Proofpoint unveils new features to break cyberattack chain


Cybersecurity and compliance company Proofpoint has announced several new features and capabilities in its security solutions to help thwart threats across the most critical stages of the cyberattack kill chain. The new capabilities, announced at Proofpoint Protect 2023, span the company’s Aegis Threat Protection, Identity Threat Defense, and Sigma Information Protection platforms. They are built to help businesses address threats including business email compromise (BEC), ransomware, and data exfiltration, Proofpoint said in a press release.

The solutions use artificial intelligence (AI) and machine learning (ML) technology to equip security practitioners with visibility, flexibility, and depth to detect and disrupt adversaries across their organizations’ attack surfaces, according to Proofpoint.

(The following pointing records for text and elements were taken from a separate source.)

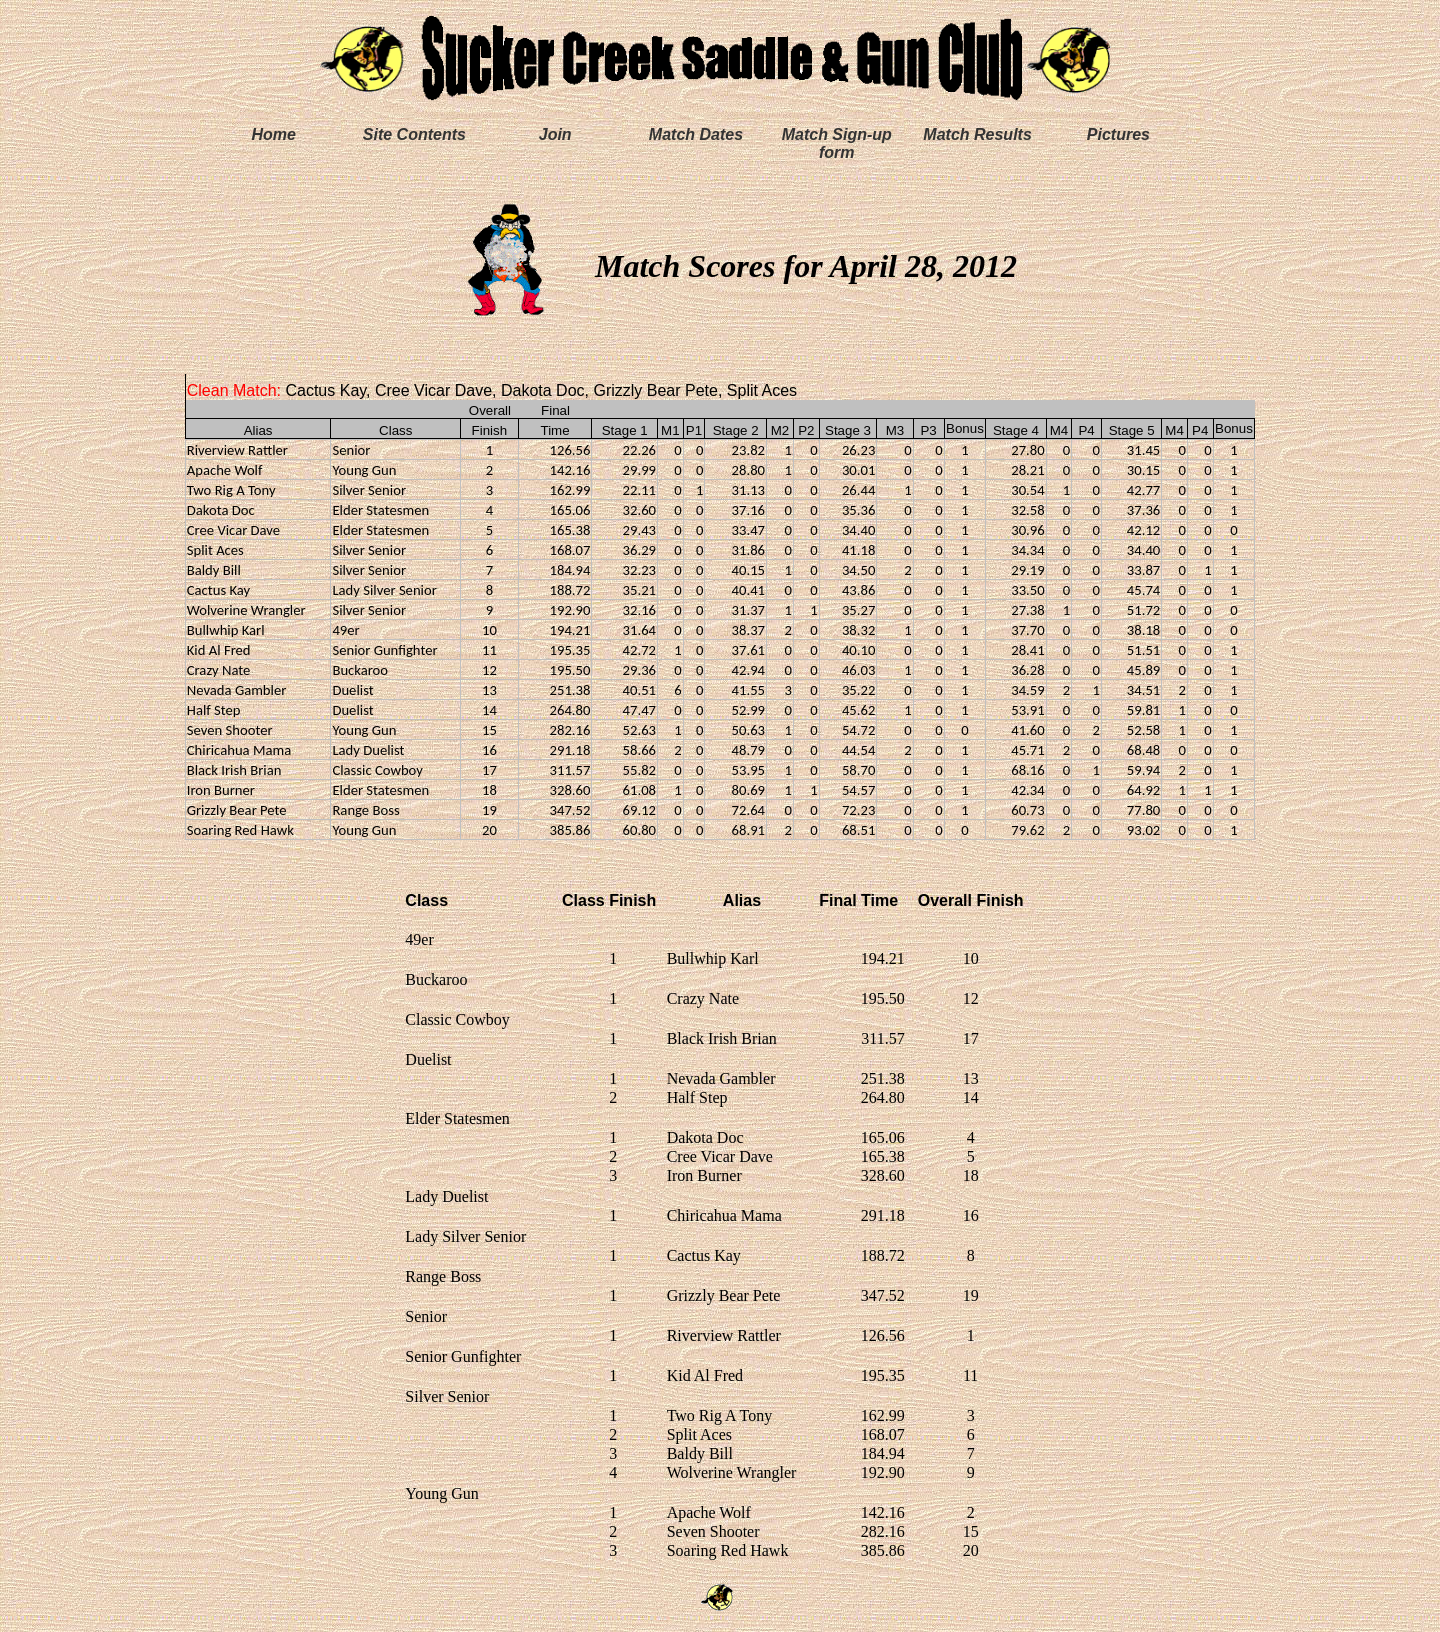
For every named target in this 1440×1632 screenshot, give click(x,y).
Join (555, 134)
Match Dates (696, 134)
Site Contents (414, 134)
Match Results (977, 134)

The cyberattack/cyber kill chain

The cyberattack chain is a way to understand the sequence of events involved in an external attack on an organization’s IT environment. It can help IT security teams put strategies and technologies in place to stop or contain attacks at various stages. The cyberattack chain is often referred to as the cyber kill chain – a concept model first developed by Lockheed Martin to break down the structure of a cyberattack. It identifies what adversaries must complete to achieve their objective over identifiable stages, breaking down an external cyberattack into seven distinct steps to hep enrich defenders’ knowledge of an attacker’s tactics, techniques, and procedures.

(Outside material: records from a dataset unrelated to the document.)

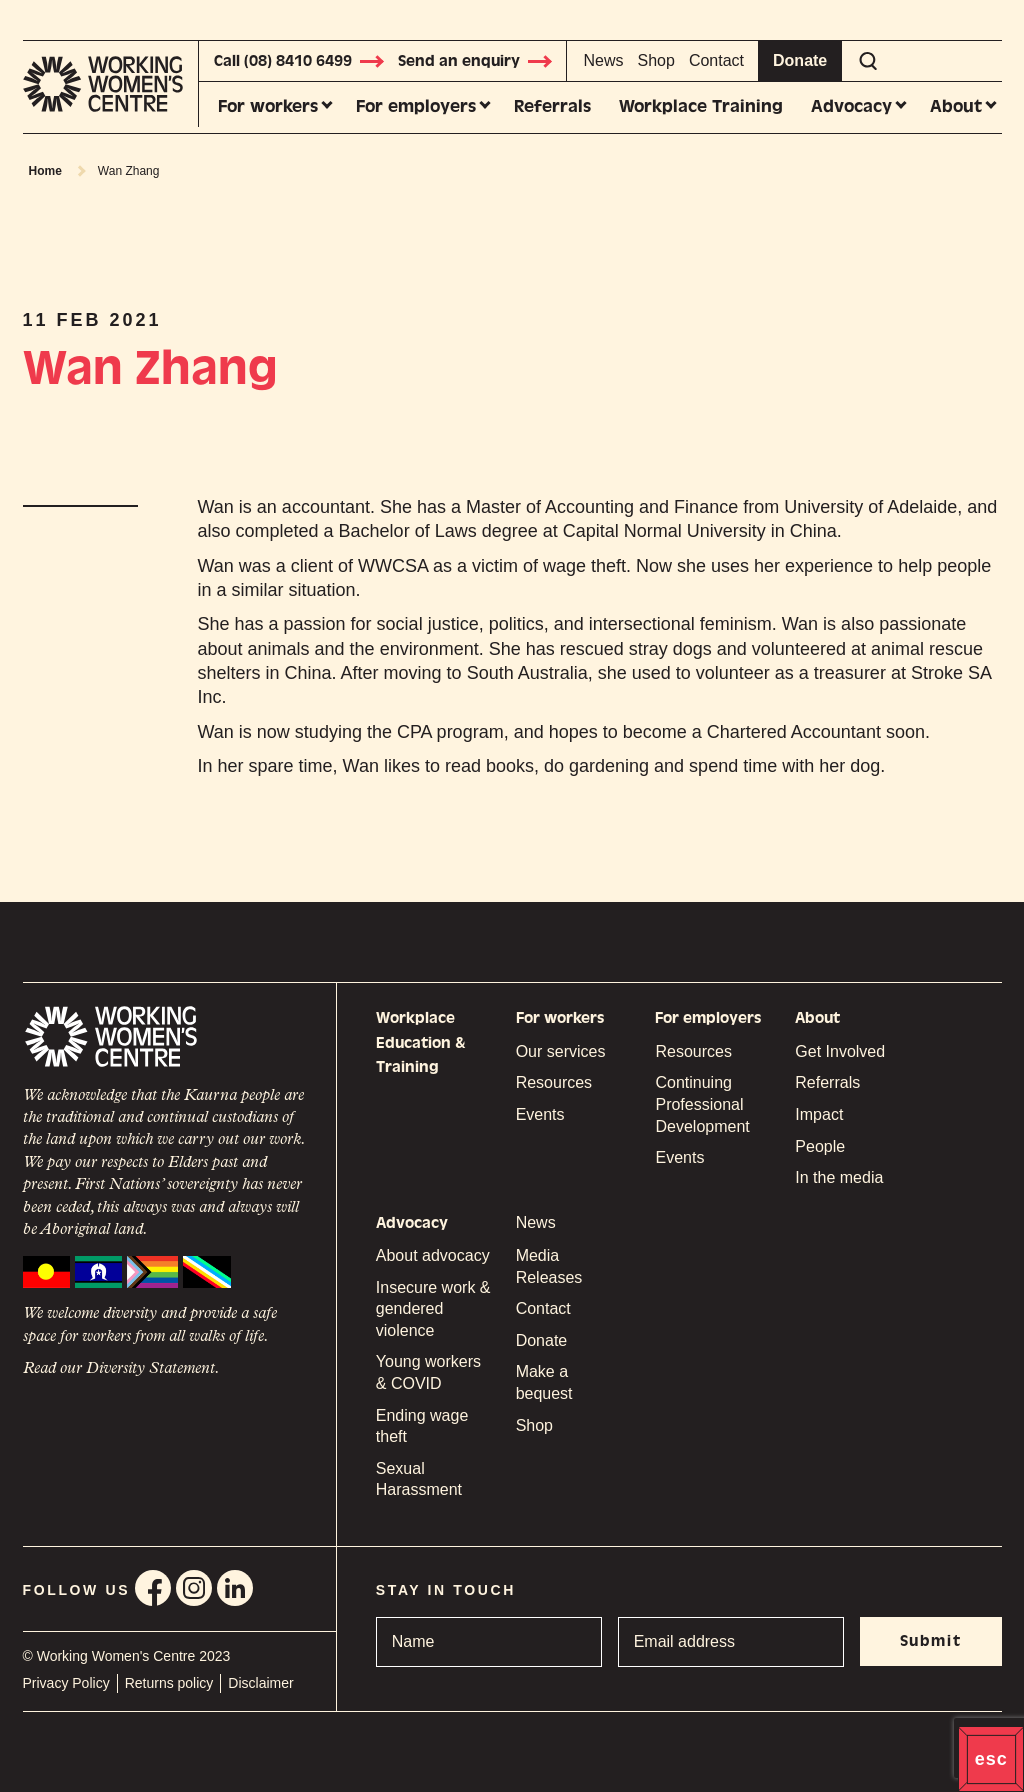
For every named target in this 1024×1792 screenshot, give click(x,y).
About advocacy (433, 1255)
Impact (819, 1114)
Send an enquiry (476, 61)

The seven steps outlined in Lockheed Martin’s cyber kill chain are:

  1. Reconnaissance: The intruder picks a target, researches it, and looks for vulnerabilities.
  2. Weaponization: The intruder develops malware designed to exploit the vulnerability.
  3. Delivery: The intruder transmits the malware via a phishing email or another medium.
  4. Exploitation: The malware begins executing on the target system.
  5. Installation: The malware installs a backdoor or other ingress accessible to the attacker.
  6. Command and control: The intruder gains persistent access to the victim’s systems/network.
  7. Actions on objective: The intruder initiates end goal actions, such as data theft, data corruption, or data destruction.

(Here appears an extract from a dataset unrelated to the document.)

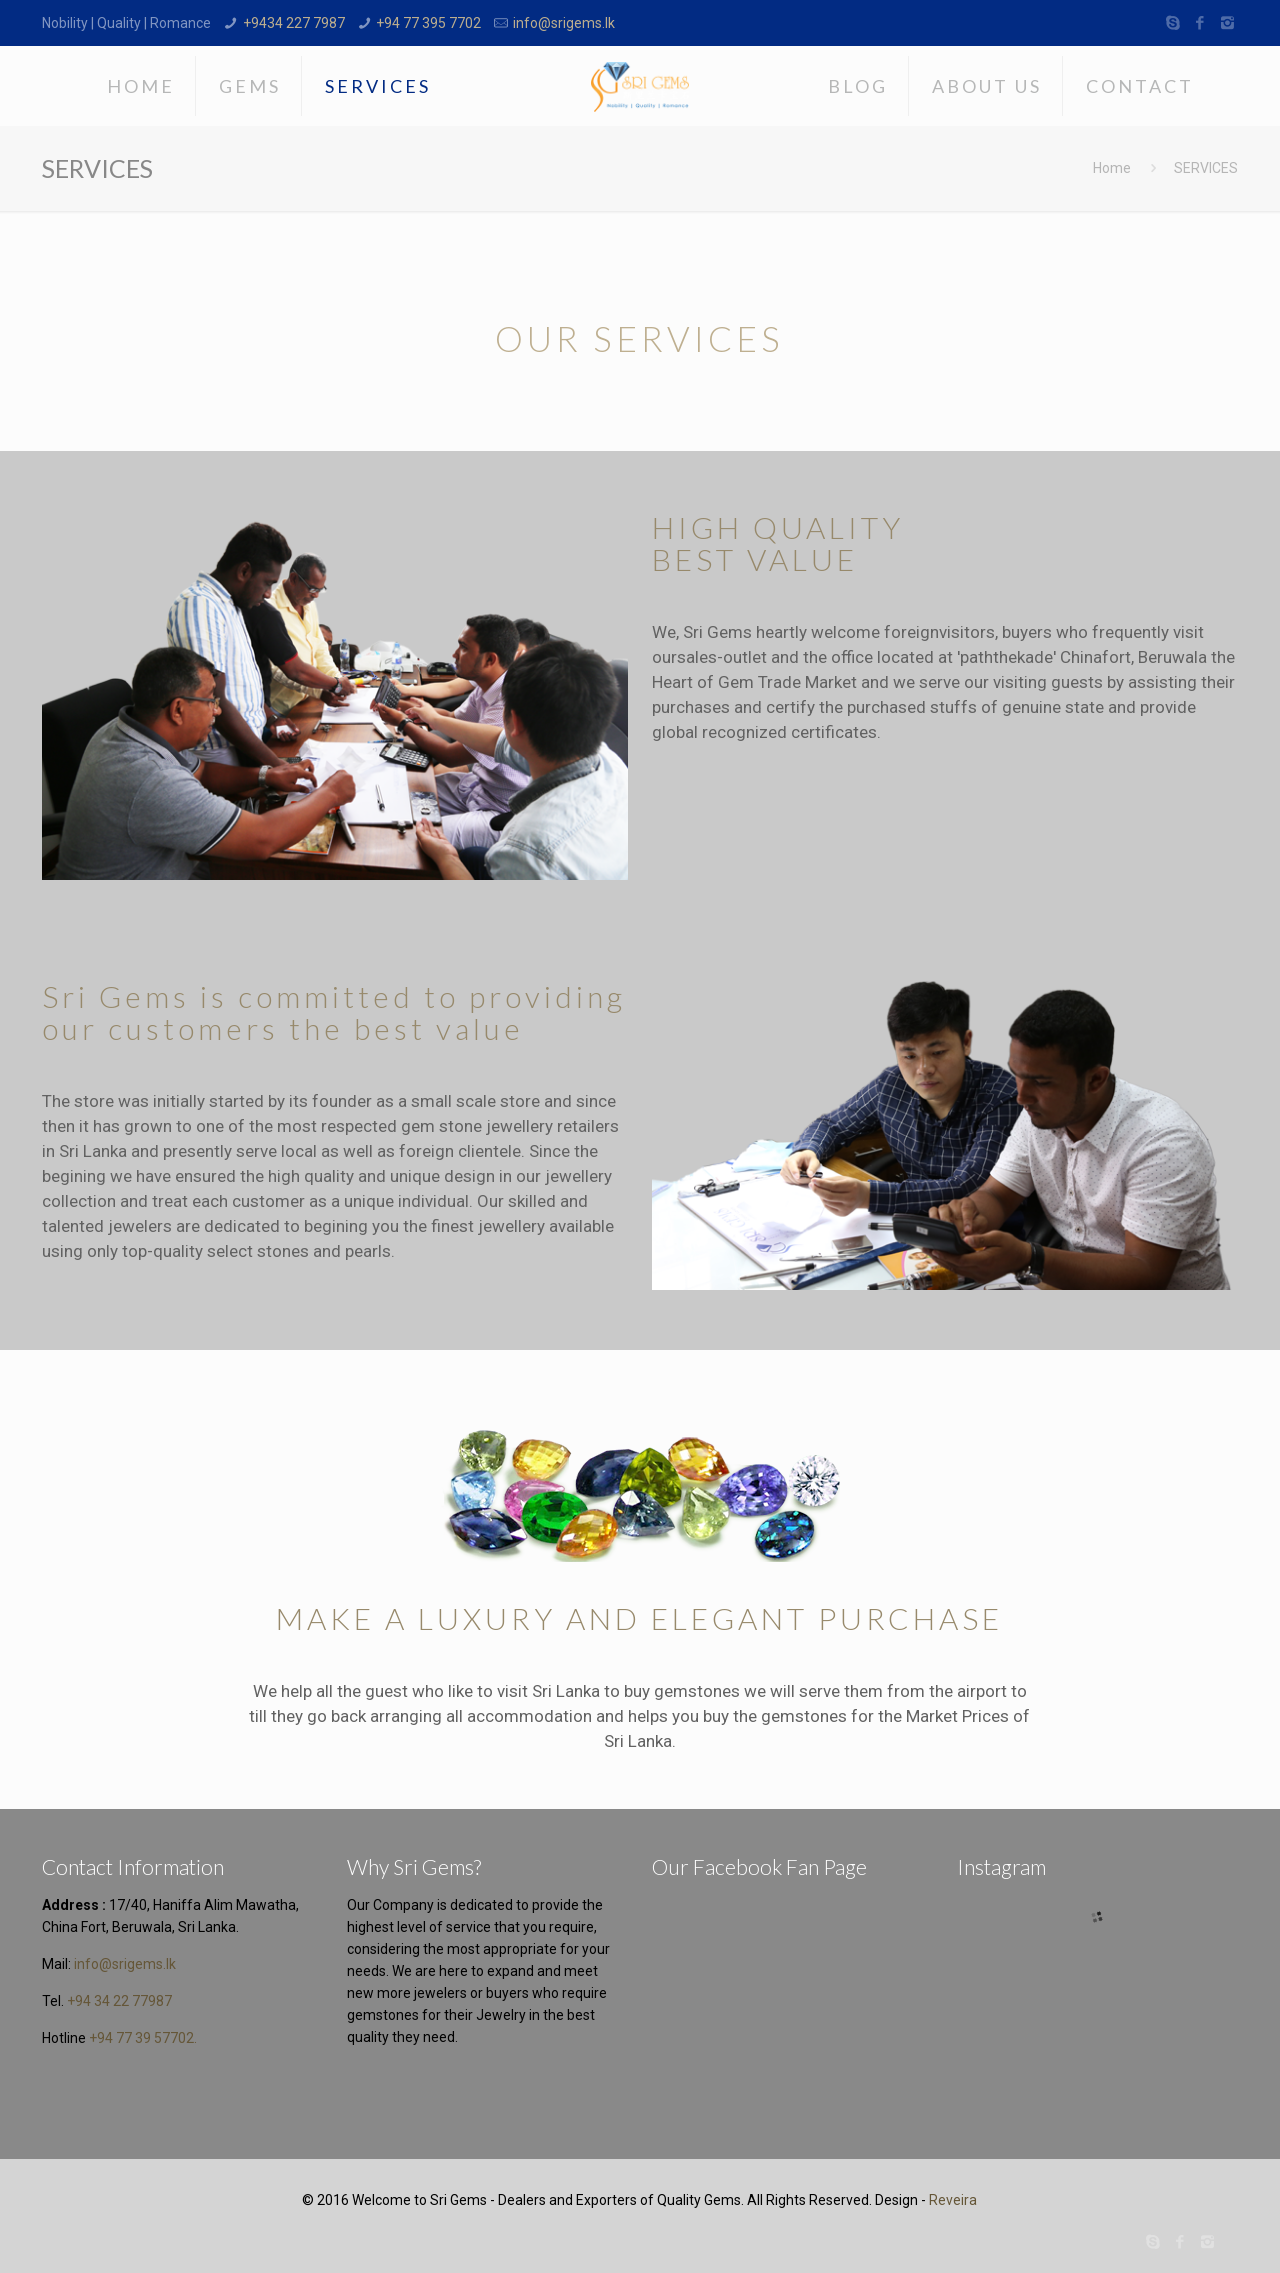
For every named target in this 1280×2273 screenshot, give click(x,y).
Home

Aegis platform enhanced with LLM-powered BEC attack detection, visibility features

Proofpoint’s Aegis Platform is designed to disarm attacks such as BEC, ransomware, weaponized URLs, and multifactor authentication (MFA) bypass for credential phishing. New enhancements and features in Aegis include:

  • An  large language model-based pre-delivery BEC threat detection and prevention via implementation of the BERT LLM within Proofpoint’s CLEAR solution has proven successful at detecting malicious messages, both those created traditionally and with generative AI, Proofpoint said.
  • Enhanced visibility into blocked threats with new summaries in the targeted attack prevention (TAP) Dashboard will provide enhanced explanation on BEC condemnations performed by Proofpoint’s CLEAR solution, including threats condemned by the new LLM-based detection. Summaries will include why a threat was determined to be a BEC attack and its corresponding response timelines, according to Proofpoint.

Unified data reveals ransomware, data exfiltration attack paths

Proofpoint’s new Attack Path Risk feature brings together data across the attack chain between Proofpoint’s Aegis and Identity Threat Defense platforms, the firm said. This will help security practitioners better understand the number of attack paths for ransomware and data exfiltration should an employee’s identity be compromised for privileged identity abuse and lateral movement. Available in Q4 within Proofpoint’s TAP dashboard, organizations that add Proofpoint’s Identity Threat Defense to their Proofpoint Aegis implementation can empower their analysts to swiftly prioritize remediation and adaptive controls, according to the company.